De frisse open pianoklanken duwen de filmbeelden steeds verder naar voren. Als Wentz met een scheidsrechtersfluit het gefluit van een portier vertolkt, komt het verhaal - ook op de achterste rij - even naast je zitten.
Ondertussen laat Pashchenko de noten uit de piano rollen alsof het niets is. Deze pianiste speelt gedurende de hele film virtuoos. Het zou haar tekort doen om te zeggen dat ze heel "knap" speelt, of heel "technisch". Ze ademt de personages leven in en laat het straatlicht over natte straten glanzen. Je vraagt je af hoe ze het voor elkaar krijgt om tegelijkertijd de partituur, haar spel en de filmbeelden zelf in de gaten te gaten. Alles is to the point getimed.
Niet alleen krijgt het drama in de film daardoor een stem, maar er lijkt ook andersom iets te gebeuren: de ziel van de film kruipt in de muziek.
Dat is goed te merken aan het publiek. De bezoekers, die meestal in een diepe verstilde beleving ‘in de film zitten’ reageren spontaan en af en toe ronduit sentimenteel. De muziek lijkt soms te verdwijnen en te versmelten met het beeld. Het heftige zwarte zwart-wit-contrast op het scherm en de rake 'tastbaarheid' van het pianospel worden moeilijk van elkaar te onderscheiden. Een schimmig schaduwspel strijkt langs een muur, vergezeld door zacht gebroken akkoorden. Die worden hevig en vol als de zwaarlijvige hoofdrolspeler zelf in beeld komt. Waar er gesproken wordt, legt Pashchenko komma's, punten en aanhalingstekens in de door Wentz zorgvuldig gekozen muziek.
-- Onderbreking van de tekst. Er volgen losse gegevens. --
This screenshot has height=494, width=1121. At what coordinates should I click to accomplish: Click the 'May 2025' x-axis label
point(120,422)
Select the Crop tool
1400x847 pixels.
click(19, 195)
De rustige aandacht voor iedere handeling maakt dit mogelijk. En als de situatie complexer, drukker wordt - een feest met dronken kerels bijvoorbeeld - haalt Jed Wentz blaasinstrumenten te voorschijn. Op andere momenten rinkelt hij met munten, glazen en sleutels of pakt de mattenklopper erbij. Naarmate we verder in de film komen, wordt de relatie tussen bepaalde geluiden en omgevingen of handelingen steeds duidelijker: de mattenklopper hoort bij de woonkazerne, de binnenplaats en volkse, de sleutelbos klinkt altijd als de nachtwaker van het hotel voorbij komt. Doordat 'normale' omgevingsgeluiden afwezig zijn, geeft dit de ruimtes en mensen een symbolische of zelfs een magische betekenis.
Als Pashchenko en Wentz met een buiging de voorstelling afsluiten, klinkt er een onklassiek heftig applaus doorspekt met juichkreten en gejoel.